▶ QUESTIONS TO ANSWER:
• 1. Answer these questions using the article on government funds and obesity:
(a) What position does Walt Willett hold?
(b) What was the SNAP program formerly called?
(c) About how much taxpayer money a year does SNAP funnel to the junk food industry?
• 2. Resume the article on government funds and obesity, picking up after its final sentence.

▶ EXTRACT:

Stop Spending Government Funds to Promote Obesity

Stop Spending Government Funds to Promote Obesity
Walt Willett
Chair, Department of Nutrition

The obesity epidemic has huge economic consequences, and we have not even begun to pay the full cost. There is a generation of children today who have diabetes or prediabetes, and they are just coming to the age when they will start developing heart disease and kidney failure, and need amputations as well as treatment for sight loss. These conditions will cause enormous costs in the future, even if we arrest obesity at the present levels.

The federal SNAP program (Supplemental Nutrition Assistance Program, formerly called “food stamps”) allows recipients to use SNAP dollars for any kind of food. As a result, SNAP serves as a funnel for nearly $80 billion a year of taxpayer money to the junk food industry. This industry produces the foods most readily available in low-income neighborhoods—a lot of soda and lower-cost foods loaded with calories and refined starches. People on the SNAP program are more obese, have more metabolic syndrome, and have more cardiac risk factors than people not on SNAP, adjusted for income. And their health care costs will be higher, which ends up costing taxpayers even more.

▶ DATASET ENTRIES:
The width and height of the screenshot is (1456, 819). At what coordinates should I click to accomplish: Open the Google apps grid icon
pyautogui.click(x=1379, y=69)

* * *

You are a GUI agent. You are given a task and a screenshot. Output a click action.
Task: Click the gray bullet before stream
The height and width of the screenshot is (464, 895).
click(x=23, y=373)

▶ TASK-BY-TASK ANSWERS:
• 1.
(a) Chair, Department of Nutrition
(b) "Food stamps"
(c) Nearly $80 billion

• 2.
All we have to do to fix this is apply the same criteria, or similar criteria, to SNAP purchases that we already have for the federal WIC program (Women, Infants and Children program), which essentially allows purchases only for healthy foods. That policy would cost virtually nothing, but it would transform the food supply and dramatically improve the health and wellbeing of SNAP recipients. Little stores and bodegas that only stock junk now would start carrying healthy foods, the cost would come down because of the greater volume of healthy alternatives, and these foods would also become available for those not receiving SNAP benefits.

We are talking about doing something that is cost neutral but would produce not just better health, but also economic benefits in the medium and long term. How? If you change what people eat—and perhaps return physical education to our nation’s schools at the same time—within months, children’s weight and incidence of diabetes will go down. Their parents’ weight will decline as well. Within a year or two, there will be important medical cost savings. Long-term health costs will decline as fewer people develop diabetes, and the cost of healthy food will drop for all of us.